Debugging and Correctness Tools on Aurora

JaeHyuk Kwack, ALCF
Webinar
October Dev Session Graphic featuring title, date, and image of speaker.

Debugging in HPC environments requires specialized tools due to the complexity of parallel and distributed systems as well as various components on the powerful compute nodes. In this webinar, ALCF's JaeHyuk Kwack will provide overview of debugging and correctness tools available on Aurora, coupled with instructions on how to use them with applications. 
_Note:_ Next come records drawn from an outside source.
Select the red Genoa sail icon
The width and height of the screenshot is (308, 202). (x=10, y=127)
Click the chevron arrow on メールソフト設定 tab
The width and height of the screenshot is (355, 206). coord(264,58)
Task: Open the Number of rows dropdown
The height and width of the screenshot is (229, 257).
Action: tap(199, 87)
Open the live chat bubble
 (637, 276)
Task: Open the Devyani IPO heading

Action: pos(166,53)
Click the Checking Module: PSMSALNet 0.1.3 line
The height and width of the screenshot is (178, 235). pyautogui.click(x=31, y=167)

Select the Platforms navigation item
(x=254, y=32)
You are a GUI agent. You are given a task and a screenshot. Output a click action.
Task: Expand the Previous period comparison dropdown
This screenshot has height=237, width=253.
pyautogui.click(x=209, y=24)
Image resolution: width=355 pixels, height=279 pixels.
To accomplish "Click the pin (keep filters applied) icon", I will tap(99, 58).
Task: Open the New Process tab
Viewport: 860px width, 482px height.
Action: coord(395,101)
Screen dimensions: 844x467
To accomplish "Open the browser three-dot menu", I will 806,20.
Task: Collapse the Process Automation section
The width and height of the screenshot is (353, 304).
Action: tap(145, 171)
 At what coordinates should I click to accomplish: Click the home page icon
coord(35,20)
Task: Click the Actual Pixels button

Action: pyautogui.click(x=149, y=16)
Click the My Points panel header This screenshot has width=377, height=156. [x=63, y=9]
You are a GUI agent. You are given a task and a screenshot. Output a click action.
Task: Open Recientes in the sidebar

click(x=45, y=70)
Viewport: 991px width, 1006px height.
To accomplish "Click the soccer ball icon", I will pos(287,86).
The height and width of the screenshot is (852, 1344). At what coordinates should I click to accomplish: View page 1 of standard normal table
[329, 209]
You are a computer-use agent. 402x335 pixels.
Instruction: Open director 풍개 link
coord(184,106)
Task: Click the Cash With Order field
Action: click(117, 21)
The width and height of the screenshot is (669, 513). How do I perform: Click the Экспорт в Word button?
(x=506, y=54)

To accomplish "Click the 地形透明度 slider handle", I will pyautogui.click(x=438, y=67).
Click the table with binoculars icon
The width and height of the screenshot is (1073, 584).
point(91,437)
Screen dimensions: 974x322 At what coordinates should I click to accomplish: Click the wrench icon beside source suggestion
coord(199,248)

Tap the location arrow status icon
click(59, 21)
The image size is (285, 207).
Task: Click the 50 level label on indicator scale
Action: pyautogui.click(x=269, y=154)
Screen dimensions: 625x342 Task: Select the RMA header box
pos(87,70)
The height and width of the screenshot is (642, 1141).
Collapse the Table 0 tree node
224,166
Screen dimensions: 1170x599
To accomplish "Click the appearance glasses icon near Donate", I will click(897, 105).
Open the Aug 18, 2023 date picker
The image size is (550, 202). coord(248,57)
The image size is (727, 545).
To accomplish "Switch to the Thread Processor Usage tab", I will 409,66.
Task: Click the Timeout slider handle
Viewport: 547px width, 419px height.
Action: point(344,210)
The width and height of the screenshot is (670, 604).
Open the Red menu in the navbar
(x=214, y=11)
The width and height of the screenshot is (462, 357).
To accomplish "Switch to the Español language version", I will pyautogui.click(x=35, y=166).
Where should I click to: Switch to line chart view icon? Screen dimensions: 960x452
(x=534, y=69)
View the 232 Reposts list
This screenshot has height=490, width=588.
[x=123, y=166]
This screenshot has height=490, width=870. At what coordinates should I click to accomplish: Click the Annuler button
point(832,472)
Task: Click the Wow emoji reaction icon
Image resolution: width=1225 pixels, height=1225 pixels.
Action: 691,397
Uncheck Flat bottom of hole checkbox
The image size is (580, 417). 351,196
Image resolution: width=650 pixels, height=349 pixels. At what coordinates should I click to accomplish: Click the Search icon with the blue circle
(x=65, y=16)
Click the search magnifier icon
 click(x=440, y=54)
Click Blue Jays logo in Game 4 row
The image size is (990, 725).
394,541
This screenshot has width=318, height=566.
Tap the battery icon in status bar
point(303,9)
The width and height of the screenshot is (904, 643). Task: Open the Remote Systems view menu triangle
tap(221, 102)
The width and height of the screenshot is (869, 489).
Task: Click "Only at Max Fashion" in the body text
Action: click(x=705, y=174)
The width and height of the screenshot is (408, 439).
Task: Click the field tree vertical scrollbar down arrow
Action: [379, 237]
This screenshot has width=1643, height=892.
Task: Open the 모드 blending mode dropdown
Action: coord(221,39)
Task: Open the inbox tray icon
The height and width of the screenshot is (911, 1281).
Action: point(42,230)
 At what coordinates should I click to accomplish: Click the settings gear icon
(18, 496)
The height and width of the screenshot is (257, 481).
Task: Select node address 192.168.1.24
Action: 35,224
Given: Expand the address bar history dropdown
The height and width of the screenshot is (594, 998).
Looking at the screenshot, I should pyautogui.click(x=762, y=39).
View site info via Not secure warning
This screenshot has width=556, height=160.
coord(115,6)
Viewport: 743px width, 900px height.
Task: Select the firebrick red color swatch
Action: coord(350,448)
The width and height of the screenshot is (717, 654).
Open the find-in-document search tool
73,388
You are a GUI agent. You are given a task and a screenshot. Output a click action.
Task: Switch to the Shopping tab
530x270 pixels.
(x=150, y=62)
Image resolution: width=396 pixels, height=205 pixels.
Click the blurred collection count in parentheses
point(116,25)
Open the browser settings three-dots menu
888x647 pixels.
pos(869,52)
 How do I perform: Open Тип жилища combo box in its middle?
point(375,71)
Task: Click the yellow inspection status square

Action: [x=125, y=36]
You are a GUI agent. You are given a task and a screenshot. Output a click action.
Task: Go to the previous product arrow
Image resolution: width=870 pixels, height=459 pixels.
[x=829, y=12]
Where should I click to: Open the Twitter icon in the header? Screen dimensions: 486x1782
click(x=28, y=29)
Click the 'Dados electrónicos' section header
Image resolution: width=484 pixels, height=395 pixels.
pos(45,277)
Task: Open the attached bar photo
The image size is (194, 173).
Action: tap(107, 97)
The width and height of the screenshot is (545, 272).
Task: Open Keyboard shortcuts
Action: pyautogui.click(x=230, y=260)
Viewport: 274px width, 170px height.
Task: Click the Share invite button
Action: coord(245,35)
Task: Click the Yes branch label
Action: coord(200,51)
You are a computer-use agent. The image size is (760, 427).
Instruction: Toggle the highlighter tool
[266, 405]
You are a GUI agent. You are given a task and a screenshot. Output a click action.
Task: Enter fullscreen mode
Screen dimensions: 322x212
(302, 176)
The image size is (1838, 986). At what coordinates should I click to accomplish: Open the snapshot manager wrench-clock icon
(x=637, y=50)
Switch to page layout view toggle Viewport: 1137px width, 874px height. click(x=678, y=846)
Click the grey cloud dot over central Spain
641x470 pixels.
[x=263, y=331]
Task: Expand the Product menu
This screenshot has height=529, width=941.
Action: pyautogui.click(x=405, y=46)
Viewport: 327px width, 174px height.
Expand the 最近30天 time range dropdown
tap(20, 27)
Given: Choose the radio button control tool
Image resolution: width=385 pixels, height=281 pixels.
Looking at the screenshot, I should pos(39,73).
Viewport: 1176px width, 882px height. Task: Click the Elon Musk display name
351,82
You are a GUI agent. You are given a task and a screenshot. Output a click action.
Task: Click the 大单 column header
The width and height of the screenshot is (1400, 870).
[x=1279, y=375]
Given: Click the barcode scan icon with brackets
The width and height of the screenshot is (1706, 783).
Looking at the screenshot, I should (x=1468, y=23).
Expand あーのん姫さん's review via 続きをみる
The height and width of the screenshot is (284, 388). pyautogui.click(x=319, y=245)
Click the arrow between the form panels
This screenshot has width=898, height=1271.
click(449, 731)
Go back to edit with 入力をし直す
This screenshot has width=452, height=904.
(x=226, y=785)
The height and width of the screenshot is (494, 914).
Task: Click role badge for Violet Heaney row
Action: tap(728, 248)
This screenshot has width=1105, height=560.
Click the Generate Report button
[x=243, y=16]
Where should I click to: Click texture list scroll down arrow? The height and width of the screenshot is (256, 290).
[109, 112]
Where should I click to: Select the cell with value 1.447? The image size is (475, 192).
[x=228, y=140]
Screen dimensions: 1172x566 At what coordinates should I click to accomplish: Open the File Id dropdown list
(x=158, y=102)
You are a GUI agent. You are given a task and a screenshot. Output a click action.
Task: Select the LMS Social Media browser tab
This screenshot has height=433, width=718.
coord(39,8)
On Aurora, application developers can use Intel OneAPI GDB for inspecting GPU kernels execution and identifying bugs in GPU-accelerated codes. This includes unique commands and features tailored for GPU debugging that are not present in standard GDB. Linaro DDT is an advanced parallel debugger for optimizing complex HPC applications at scale on Aurora. Its intuitive graphical interface enables developers to easily identify bugs across thousands of processes. Intel Sanitizer is a correctness tool to detect addressability issues, memory leaks, use of uninitialized memory, and data races and deadlock in GPU-accelerated applications on Aurora. 

JaeHyuk Kwack is a computational scientist in performance engineering group at Argonne Leadership Computing Facility (ALCF). He is a lead of performance profiling and debugging tools for ALCF computing resources, and he is responsible for ensuring the readiness of several major scientific applications for performant use on Aurora exa-scale system.